‘Nobody 2' is all about making memories, one body at a time
Those makers include 'John Wick' and 'Nobody' scribe Derek Kolstad (working here with co-writer Aaron Rabin) and director Timo Tjahjanto, a German Indonesian action auteur in his English-language debut.
More broadly, 'Nobody 2,' a sequel to the 2021 Odenkirk-starring sleeper 'Nobody,' is another product of the fight-centric production company 87North, which made a big, bloody splash with 'John Wick' 11 years ago and has been offering up minor, nay, minute variations on that movie's super-killer-coaxed-from-retirement premise ever since. Their films are notable for starring actors whose Very Particular Set of Skills are not limited to the shoot-'em-up genre — your Keanus, your Brads, your Ke Huy Quans — and their hit rate is decidedly mixed. 'Love Hurts,' their good-faith effort to build a franchise around the more than deserving Mr. Quan earlier this year, was particularly dire.
There was a time when dinosaurs like Clint and Arnold and Sly plotted, with variable degrees of success, to graduate from action flicks and be taken seriously. That all changed early on in the Obama years, when Oscar-player all-rounders like Tom Cruise, Denzel Washington, and Liam Neeson decided, a couple of decades into their careers, that what they really wanted was to take a long detour into the throat-punching game.
But even in such an environment, Odenkirk's admirably eclectic résumé makes him a uniquely left-field candidate. Discarding his many Emmy nominations for his role on 'Breaking Bad' and 'Better Call Saul,' Odenkirk must be the only former off-camera 'Saturday Night Live' writer to headline an action franchise more than 30 years later. This spring, his Broadway debut as sad-sack salesman Shelley Levene in a revival of 'Glengarry Glen Ross' earned him a Tony Award nomination. Maybe if the yeggs and crooked lawmen he takes on 'Nobody 2' knew about all that, they wouldn't be in such a hurry to bludgeon, stab, and/or shoot him.

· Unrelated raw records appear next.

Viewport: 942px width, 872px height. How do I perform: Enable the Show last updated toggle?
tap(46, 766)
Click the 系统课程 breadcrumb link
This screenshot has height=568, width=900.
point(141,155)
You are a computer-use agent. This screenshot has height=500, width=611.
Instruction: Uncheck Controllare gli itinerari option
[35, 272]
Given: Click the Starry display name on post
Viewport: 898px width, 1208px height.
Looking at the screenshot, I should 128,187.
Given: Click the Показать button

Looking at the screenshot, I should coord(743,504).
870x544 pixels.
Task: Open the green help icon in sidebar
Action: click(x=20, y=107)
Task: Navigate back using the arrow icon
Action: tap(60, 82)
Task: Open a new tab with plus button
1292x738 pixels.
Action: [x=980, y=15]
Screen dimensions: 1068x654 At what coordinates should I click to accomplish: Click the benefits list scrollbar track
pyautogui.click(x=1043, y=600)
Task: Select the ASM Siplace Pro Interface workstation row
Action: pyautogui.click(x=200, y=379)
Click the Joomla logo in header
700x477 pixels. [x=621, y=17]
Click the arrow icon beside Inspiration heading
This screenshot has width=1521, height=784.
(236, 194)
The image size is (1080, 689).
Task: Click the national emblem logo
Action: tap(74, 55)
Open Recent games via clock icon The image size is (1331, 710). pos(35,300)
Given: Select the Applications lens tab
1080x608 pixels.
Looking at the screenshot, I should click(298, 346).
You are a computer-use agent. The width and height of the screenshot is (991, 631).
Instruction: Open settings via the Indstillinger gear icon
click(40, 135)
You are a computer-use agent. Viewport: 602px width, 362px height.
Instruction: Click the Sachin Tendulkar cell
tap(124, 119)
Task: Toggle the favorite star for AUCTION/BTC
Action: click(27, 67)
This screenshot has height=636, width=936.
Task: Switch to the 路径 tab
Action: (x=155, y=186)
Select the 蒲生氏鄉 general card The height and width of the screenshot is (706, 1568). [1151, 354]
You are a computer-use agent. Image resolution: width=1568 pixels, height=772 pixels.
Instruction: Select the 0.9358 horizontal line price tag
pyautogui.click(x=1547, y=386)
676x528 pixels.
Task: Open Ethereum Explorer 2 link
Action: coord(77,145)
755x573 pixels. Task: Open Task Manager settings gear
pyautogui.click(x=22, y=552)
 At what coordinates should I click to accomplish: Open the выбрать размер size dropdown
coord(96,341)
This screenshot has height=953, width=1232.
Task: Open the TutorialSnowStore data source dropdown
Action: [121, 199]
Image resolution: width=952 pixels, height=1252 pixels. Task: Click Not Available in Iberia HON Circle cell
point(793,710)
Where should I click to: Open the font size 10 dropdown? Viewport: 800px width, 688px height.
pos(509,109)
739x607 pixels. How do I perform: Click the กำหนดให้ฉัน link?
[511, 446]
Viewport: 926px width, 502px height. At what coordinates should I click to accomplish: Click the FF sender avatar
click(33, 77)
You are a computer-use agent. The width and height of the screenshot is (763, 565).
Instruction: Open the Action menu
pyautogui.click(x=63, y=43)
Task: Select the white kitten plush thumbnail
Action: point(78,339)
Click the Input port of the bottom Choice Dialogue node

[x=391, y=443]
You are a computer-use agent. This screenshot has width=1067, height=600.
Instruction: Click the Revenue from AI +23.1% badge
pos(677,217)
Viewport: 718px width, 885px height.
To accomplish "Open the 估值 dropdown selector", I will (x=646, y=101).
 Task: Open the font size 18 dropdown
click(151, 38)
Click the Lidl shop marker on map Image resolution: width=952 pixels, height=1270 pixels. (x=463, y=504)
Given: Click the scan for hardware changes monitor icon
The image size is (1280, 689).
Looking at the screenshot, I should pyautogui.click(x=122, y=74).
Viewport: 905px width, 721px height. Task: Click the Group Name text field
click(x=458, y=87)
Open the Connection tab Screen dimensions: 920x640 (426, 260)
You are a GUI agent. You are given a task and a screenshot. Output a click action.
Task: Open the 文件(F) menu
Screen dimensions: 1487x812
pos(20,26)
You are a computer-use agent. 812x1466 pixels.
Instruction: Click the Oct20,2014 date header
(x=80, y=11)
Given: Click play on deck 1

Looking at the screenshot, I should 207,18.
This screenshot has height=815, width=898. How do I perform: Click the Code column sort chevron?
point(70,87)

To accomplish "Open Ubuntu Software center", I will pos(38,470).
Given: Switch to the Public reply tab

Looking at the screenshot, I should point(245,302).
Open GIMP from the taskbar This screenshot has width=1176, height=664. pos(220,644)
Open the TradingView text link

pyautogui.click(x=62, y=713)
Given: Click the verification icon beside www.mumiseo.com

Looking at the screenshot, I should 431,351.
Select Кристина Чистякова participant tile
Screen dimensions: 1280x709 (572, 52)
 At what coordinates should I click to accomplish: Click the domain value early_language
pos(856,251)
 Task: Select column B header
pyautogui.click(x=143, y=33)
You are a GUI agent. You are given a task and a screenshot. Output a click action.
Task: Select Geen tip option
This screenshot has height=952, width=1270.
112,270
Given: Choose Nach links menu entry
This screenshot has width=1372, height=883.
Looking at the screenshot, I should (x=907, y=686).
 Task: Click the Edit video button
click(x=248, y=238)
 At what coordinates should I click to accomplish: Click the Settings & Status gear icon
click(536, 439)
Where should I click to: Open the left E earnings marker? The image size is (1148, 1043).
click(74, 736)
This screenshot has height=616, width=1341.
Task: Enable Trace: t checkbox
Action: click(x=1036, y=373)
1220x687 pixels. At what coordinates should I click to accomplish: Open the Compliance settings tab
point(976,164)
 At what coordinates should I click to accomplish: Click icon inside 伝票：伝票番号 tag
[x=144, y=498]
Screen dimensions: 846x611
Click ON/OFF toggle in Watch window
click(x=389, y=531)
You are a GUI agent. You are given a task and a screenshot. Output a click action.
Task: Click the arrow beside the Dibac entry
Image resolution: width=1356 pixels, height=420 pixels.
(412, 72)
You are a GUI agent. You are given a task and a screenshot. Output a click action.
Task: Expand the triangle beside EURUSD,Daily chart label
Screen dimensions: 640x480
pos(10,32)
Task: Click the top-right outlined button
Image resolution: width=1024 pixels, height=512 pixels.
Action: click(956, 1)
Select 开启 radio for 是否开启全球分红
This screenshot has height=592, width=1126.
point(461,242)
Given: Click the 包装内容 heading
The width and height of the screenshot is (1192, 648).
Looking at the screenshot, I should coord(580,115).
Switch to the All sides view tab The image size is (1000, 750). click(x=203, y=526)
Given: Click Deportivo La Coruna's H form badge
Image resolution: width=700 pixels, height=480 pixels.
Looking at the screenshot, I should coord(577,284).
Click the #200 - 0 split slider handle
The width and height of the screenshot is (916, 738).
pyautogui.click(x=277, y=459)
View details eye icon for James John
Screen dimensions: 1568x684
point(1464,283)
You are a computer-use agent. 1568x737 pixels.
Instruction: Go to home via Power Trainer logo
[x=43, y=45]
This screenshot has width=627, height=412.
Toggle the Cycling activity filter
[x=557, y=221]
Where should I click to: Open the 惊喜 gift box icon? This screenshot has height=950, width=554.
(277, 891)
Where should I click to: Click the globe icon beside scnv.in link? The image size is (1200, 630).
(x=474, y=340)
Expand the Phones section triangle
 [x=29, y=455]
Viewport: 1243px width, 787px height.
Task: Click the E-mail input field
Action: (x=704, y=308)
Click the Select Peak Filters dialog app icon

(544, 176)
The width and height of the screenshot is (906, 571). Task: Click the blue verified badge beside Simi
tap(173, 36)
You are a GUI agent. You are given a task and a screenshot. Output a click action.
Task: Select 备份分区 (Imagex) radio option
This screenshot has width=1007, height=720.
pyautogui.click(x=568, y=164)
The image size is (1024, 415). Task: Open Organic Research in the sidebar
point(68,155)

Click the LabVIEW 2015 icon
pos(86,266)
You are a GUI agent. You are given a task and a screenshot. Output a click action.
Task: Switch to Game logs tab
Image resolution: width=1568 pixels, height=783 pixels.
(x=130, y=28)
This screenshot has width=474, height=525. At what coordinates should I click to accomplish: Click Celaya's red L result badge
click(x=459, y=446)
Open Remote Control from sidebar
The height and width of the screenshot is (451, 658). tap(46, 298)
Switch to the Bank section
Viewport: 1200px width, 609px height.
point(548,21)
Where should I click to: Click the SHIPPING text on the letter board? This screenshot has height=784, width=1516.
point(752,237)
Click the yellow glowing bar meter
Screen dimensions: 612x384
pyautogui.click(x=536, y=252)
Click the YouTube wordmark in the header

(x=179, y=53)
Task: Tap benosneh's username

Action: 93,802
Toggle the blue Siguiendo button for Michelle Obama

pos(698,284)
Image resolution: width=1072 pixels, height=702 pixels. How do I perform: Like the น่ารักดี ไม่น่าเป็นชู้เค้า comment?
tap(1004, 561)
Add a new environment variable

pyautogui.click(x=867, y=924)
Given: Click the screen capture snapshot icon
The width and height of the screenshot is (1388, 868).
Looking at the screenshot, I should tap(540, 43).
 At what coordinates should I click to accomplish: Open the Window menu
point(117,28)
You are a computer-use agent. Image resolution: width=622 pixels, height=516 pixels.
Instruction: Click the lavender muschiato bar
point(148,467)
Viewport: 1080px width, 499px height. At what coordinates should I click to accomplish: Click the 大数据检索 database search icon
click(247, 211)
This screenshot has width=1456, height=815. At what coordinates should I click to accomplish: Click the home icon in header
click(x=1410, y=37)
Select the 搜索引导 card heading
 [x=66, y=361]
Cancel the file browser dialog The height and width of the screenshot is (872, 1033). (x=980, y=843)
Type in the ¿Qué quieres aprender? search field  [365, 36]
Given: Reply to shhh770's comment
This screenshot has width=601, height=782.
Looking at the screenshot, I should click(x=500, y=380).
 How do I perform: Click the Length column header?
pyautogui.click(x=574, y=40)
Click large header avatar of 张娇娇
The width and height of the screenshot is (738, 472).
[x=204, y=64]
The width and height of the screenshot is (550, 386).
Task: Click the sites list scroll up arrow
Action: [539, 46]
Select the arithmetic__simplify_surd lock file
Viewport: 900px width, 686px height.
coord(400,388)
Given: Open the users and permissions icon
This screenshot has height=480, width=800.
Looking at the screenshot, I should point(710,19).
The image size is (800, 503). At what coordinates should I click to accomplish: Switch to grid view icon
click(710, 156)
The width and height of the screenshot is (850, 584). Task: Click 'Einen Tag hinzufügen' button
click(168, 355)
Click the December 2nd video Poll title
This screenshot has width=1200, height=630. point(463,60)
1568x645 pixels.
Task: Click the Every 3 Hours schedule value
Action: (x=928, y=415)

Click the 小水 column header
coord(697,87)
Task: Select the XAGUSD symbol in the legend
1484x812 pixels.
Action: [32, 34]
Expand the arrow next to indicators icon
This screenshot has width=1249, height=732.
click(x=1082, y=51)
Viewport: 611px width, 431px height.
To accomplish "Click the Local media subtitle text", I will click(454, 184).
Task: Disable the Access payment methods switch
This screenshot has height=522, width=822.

The setup this time around is that Odenkirk's Hutch, sensing that spouse Becca (played by Connie Nielsen) is losing patience with his late nights and absences from their kids' sporting events, proposes a family getaway to a decaying theme park/resort in the fictitious upper Midwestern everytown of Peary County, Wis., the one place his father, played again by Christopher Lloyd, who looks roughly 10 minutes older than he did 'Back to the Future' 40 years ago, took him on a holiday when he was a kid. 'We're making memories,' Hutch tells his household, sounding more like he's trying to sell himself on the idea than to convince them.
Despite his deep ties to the criminal underworld, Hutch is unaware that the town is effectively Sodom and Gomorrah making a halfhearted attempt to pass itself off as Mayberry. Its org chart of creeps spans from Colin Hanks's crooked sheriff to John Ortiz's figurehead crime lord, to the one thug to rule them all — Sharon Stone! Given her humble beginnings in this genre, playing truly thankless roles like Steven Seagal's wife in 'Above the Law' (1988), it's a delight to see Stone go full ham here. Like Orson Welles in 'The Third Man,' she gets to flex by delaying her entrance until more than halfway through the picture, which, by the way, runs an anachronistically svelte 89 minutes. No one tries to charge her with smoking, but Hutch does take violent exception to her threatening his kids.
Your ability to enjoy 'Nobody 2' will hang entirely upon how much nourishment and/or diversion you can wring from small cinematic pleasures: Odenkirk's gift for making a line like 'The cops over here — they're in league with the big syndicate' sound like something a human might say, for example. Or the fact that Tjahjanto or his music supervisor scored a hand-to-hand fight on a boat with a brass band instrumental of 'When the Saints Go Marching In,' a funny needle drop in a movie that's otherwise full of rote ones. Or the way the movie joins the rarefied company of the third 'Die Hard' and the second 'Captain America' by making an impressive entry in the Elevator Fight Scene Hall of Fame.
You also get a fun sequence in which Hutch and an unexpected ally booby-trap the theme park for a showdown with Sharon and the Family Stone — placing land mines in the ball pit and that sort of thing. Best of all, RZA returns as Hutch's brother, and this time he gets to do a sort of 60-second version of the samurai epic the Wu-Tang Clan front man has always wanted to make.
Making memories it ain't. But making 89 minutes of your life disappear almost painlessly has its place, too.
R. At area theaters. Pervasive tooth dislodging, digit severing violence and profanity.